===== STORED DATA =====

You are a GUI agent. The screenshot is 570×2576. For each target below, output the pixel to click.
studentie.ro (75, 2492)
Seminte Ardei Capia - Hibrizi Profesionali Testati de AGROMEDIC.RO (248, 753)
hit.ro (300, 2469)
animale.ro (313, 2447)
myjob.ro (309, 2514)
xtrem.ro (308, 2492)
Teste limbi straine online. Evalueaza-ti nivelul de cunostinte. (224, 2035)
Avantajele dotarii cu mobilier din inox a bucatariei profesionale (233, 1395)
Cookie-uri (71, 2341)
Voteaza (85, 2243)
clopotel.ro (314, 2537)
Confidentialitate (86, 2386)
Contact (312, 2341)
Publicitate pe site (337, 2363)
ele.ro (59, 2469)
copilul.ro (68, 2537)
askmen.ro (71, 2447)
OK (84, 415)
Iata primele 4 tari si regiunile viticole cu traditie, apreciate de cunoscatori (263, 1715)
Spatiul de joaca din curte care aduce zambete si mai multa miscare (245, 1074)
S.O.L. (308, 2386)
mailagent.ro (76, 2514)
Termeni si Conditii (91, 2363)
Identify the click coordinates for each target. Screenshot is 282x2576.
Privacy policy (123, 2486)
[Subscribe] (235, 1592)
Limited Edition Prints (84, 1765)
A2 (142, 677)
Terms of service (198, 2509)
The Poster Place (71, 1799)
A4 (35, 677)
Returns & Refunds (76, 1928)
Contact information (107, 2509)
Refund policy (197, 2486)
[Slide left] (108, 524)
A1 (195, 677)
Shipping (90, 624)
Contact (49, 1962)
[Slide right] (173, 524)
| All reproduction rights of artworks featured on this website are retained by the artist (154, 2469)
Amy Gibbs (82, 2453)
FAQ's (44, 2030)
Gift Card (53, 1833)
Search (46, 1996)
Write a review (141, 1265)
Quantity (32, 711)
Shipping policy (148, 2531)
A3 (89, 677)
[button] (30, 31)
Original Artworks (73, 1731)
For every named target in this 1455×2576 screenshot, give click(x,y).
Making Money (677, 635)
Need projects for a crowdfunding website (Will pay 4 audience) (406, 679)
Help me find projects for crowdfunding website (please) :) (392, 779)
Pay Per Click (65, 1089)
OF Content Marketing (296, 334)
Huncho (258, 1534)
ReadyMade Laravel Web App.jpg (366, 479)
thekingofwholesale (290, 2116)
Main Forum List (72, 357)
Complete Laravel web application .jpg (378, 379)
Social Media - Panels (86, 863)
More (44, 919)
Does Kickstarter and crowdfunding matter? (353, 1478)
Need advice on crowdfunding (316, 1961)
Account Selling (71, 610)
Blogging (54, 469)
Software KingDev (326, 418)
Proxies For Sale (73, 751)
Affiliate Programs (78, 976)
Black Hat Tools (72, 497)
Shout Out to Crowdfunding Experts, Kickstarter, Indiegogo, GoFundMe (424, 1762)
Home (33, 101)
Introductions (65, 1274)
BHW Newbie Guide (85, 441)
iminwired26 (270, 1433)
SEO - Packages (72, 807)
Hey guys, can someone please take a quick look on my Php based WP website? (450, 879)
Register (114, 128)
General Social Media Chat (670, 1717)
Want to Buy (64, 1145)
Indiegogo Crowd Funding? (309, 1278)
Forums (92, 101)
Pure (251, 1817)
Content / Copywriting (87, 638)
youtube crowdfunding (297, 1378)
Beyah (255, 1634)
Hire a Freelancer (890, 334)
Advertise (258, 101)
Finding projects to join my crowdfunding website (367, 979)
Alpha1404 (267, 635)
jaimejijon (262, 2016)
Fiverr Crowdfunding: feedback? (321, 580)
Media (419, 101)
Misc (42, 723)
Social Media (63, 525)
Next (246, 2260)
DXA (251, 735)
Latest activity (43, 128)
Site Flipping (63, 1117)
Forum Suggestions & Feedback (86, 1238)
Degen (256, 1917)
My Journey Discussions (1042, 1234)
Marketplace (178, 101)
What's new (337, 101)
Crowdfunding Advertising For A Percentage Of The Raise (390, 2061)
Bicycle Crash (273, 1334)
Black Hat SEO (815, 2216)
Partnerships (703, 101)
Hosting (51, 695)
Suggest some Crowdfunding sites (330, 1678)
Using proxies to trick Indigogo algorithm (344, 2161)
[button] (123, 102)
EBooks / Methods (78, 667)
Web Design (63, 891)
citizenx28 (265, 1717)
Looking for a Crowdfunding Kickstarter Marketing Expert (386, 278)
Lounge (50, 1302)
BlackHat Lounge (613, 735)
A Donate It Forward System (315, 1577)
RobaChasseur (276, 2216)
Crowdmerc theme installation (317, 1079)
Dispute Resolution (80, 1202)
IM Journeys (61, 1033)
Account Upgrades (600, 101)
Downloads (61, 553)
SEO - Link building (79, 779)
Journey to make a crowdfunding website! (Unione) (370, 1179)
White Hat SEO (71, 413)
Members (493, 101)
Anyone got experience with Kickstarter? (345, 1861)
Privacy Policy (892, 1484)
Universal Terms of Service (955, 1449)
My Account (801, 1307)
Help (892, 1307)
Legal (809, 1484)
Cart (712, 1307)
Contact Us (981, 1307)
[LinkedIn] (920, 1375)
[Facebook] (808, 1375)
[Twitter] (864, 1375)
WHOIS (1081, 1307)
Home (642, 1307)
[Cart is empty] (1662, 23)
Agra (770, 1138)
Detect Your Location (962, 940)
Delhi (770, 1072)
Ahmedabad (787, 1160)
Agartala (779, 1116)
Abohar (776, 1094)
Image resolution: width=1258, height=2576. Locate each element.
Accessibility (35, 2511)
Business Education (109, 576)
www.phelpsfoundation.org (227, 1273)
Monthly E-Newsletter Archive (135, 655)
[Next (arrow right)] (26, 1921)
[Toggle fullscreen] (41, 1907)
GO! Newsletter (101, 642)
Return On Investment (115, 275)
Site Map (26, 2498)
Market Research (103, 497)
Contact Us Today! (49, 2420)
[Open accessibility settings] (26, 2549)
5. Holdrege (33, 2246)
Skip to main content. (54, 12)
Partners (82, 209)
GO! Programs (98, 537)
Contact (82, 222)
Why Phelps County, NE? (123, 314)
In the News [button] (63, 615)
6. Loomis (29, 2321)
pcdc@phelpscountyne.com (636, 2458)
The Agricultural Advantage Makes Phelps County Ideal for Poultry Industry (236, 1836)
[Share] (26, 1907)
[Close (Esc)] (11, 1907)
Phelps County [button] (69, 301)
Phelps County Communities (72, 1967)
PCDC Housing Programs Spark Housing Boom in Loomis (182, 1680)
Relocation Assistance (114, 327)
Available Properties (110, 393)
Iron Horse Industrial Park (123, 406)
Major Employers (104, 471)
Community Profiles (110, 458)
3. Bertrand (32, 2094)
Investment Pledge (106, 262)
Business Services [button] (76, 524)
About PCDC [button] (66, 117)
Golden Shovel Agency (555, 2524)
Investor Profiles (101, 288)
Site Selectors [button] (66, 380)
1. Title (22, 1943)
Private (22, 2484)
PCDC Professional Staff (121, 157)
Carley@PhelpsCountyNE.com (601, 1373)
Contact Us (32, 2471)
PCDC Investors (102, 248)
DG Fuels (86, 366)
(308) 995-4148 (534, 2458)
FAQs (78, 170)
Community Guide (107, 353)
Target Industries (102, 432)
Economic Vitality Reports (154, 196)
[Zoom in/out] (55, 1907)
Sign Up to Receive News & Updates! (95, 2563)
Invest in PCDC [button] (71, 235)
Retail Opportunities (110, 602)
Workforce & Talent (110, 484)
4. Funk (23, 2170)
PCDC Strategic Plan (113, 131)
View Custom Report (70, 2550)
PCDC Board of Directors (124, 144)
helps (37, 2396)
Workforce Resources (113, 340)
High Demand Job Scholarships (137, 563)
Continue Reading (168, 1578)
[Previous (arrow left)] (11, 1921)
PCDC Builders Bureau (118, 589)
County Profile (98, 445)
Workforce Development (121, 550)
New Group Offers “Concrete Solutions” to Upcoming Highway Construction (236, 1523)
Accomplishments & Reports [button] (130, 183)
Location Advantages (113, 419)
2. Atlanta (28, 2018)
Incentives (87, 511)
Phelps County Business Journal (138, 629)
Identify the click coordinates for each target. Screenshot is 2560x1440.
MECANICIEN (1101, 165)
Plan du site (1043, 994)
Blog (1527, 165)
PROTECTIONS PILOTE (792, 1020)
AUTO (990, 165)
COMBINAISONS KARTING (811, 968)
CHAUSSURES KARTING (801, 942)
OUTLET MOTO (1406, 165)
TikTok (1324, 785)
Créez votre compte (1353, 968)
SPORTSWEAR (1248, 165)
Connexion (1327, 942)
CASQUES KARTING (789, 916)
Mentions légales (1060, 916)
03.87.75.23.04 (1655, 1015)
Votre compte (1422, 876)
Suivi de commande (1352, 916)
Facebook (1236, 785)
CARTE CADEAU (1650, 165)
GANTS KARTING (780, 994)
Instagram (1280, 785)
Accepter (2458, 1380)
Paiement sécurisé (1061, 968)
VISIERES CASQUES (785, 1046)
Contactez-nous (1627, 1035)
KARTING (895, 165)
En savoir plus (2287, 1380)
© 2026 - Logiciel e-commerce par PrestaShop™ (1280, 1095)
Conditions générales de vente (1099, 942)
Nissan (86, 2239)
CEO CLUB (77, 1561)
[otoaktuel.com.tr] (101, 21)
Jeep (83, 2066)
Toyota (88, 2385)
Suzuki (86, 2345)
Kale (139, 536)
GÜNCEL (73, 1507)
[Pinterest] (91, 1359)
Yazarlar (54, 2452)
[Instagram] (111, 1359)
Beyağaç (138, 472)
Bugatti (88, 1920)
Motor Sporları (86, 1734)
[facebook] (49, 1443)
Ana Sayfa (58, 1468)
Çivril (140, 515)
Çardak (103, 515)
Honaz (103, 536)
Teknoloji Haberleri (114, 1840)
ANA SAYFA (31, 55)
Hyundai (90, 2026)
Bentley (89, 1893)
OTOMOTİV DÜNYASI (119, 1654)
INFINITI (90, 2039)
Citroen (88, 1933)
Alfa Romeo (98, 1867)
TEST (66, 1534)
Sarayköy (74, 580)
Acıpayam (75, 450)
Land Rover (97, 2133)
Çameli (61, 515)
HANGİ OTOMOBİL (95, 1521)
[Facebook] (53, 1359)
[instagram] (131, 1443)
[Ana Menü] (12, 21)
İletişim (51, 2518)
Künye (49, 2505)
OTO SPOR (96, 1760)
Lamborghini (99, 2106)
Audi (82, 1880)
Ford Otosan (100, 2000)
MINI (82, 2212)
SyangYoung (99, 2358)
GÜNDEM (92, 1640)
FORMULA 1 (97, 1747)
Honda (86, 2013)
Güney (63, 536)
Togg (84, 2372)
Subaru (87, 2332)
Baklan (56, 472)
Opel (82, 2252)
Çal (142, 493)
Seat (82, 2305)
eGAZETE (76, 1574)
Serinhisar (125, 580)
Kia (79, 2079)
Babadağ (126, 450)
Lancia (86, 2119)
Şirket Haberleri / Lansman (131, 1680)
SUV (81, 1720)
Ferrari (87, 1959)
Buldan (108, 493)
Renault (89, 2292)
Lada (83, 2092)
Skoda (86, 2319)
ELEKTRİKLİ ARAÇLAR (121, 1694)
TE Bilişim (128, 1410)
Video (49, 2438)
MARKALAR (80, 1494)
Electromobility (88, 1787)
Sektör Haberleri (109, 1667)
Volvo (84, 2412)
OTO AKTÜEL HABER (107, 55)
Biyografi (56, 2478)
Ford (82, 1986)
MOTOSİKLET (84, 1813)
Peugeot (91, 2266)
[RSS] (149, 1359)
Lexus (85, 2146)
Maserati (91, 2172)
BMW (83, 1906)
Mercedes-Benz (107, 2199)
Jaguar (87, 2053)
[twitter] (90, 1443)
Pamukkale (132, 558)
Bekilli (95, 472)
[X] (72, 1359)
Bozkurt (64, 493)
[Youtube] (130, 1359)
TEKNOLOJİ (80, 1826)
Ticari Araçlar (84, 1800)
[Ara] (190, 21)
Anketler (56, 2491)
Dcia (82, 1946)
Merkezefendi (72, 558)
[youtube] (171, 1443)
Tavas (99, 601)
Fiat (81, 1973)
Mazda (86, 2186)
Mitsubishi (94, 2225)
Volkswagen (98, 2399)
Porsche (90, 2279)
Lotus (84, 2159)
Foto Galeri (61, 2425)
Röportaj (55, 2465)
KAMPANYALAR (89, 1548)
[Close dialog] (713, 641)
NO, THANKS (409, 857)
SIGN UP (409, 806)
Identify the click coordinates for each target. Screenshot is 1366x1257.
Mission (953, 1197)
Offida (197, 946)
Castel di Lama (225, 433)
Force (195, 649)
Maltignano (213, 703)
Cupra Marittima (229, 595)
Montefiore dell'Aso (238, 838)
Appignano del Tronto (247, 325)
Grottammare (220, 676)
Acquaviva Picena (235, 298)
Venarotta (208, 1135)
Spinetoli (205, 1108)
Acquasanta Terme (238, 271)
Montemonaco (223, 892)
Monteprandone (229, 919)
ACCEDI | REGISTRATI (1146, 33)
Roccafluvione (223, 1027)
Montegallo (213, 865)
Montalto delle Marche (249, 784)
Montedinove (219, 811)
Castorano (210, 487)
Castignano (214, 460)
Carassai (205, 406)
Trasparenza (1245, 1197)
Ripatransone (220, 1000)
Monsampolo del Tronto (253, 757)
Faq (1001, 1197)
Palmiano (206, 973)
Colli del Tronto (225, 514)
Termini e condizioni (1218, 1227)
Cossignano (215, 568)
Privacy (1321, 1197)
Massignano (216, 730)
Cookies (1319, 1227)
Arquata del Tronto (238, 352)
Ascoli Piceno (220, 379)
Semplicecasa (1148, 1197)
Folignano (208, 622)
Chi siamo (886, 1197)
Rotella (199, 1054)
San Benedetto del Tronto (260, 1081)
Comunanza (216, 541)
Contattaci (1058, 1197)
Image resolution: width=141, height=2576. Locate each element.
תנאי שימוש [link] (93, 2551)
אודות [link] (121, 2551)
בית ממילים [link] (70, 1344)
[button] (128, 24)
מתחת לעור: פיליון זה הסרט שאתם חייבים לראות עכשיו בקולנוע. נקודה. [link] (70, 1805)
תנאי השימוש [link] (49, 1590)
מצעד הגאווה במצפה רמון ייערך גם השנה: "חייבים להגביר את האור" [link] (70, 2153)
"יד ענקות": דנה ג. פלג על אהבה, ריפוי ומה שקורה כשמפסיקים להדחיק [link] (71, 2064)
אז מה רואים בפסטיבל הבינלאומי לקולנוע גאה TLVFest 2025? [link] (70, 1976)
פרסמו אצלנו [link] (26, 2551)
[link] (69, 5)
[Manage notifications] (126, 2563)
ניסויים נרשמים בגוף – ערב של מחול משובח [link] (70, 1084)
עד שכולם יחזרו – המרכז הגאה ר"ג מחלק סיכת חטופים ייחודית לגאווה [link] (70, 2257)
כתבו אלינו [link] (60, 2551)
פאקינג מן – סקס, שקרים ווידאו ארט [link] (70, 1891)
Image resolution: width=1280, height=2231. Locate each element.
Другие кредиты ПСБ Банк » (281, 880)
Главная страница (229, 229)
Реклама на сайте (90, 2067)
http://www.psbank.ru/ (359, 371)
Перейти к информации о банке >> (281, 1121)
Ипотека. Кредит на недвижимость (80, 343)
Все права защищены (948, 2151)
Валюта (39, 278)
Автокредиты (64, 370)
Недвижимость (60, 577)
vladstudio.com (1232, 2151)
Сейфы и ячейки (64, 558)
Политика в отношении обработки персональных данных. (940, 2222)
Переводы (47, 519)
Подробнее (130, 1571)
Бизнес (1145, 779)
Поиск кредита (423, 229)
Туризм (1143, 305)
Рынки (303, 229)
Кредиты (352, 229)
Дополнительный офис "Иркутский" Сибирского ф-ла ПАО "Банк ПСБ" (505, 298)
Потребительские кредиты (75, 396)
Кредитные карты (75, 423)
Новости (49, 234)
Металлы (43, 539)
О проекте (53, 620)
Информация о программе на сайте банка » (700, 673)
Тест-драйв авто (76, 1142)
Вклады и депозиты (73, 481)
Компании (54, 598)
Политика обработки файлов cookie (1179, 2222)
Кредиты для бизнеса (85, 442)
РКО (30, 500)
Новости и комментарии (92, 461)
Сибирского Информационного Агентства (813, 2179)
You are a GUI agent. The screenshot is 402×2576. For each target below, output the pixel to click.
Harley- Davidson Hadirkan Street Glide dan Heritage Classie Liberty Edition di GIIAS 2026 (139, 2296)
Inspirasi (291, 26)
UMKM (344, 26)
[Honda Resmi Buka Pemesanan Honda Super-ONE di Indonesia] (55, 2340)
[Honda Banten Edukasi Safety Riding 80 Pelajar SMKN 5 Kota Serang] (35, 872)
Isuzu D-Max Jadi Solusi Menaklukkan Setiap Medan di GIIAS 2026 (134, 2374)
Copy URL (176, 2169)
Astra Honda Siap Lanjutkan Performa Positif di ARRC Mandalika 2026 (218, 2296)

=====

• [ASSIGNMENT] Give only the lines from the one holding "Mitsubishi (94, 2225)" through the one holding "פאקינג מן –", each restated exactly as it appears above.

• [SOLUTION FOR THIS PROBLEM]
Mitsubishi (94, 2225)
Volkswagen (98, 2399)
Porsche (90, 2279)
Lotus (84, 2159)
Foto Galeri (61, 2425)
Röportaj (55, 2465)
KAMPANYALAR (89, 1548)
[Close dialog] (713, 641)
NO, THANKS (409, 857)
SIGN UP (409, 806)
Identify the click coordinates for each target. Screenshot is 1366x1257.
Mission (953, 1197)
Offida (197, 946)
Castel di Lama (225, 433)
Force (195, 649)
Maltignano (213, 703)
Cupra Marittima (229, 595)
Montefiore dell'Aso (238, 838)
Appignano del Tronto (247, 325)
Grottammare (220, 676)
Acquaviva Picena (235, 298)
Venarotta (208, 1135)
Spinetoli (205, 1108)
Acquasanta Terme (238, 271)
Montemonaco (223, 892)
Monteprandone (229, 919)
ACCEDI | REGISTRATI (1146, 33)
Roccafluvione (223, 1027)
Montegallo (213, 865)
Montalto delle Marche (249, 784)
Montedinove (219, 811)
Castorano (210, 487)
Castignano (214, 460)
Carassai (205, 406)
Trasparenza (1245, 1197)
Ripatransone (220, 1000)
Monsampolo del Tronto (253, 757)
Faq (1001, 1197)
Palmiano (206, 973)
Colli del Tronto (225, 514)
Termini e condizioni (1218, 1227)
Cossignano (215, 568)
Privacy (1321, 1197)
Massignano (216, 730)
Cookies (1319, 1227)
Arquata del Tronto (238, 352)
Ascoli Piceno (220, 379)
Semplicecasa (1148, 1197)
Folignano (208, 622)
Chi siamo (886, 1197)
Rotella (199, 1054)
San Benedetto del Tronto (260, 1081)
Comunanza (216, 541)
Contattaci (1058, 1197)
Image resolution: width=141, height=2576. Locate each element.
תנאי שימוש [link] (93, 2551)
אודות [link] (121, 2551)
בית ממילים [link] (70, 1344)
[button] (128, 24)
מתחת לעור: פיליון זה הסרט שאתם חייבים לראות עכשיו בקולנוע. נקודה. [link] (70, 1805)
תנאי השימוש [link] (49, 1590)
מצעד הגאווה במצפה רמון ייערך גם השנה: "חייבים להגביר את האור" [link] (70, 2153)
"יד ענקות": דנה ג. פלג על אהבה, ריפוי ומה שקורה כשמפסיקים להדחיק [link] (71, 2064)
אז מה רואים בפסטיבל הבינלאומי לקולנוע גאה TLVFest 2025? [link] (70, 1976)
פרסמו אצלנו [link] (26, 2551)
[link] (69, 5)
[Manage notifications] (126, 2563)
ניסויים נרשמים בגוף – ערב של מחול משובח [link] (70, 1084)
עד שכולם יחזרו – המרכז הגאה ר"ג מחלק סיכת חטופים ייחודית לגאווה [link] (70, 2257)
כתבו אלינו [link] (60, 2551)
פאקינג מן – סקס, שקרים ווידאו ארט [link] (70, 1891)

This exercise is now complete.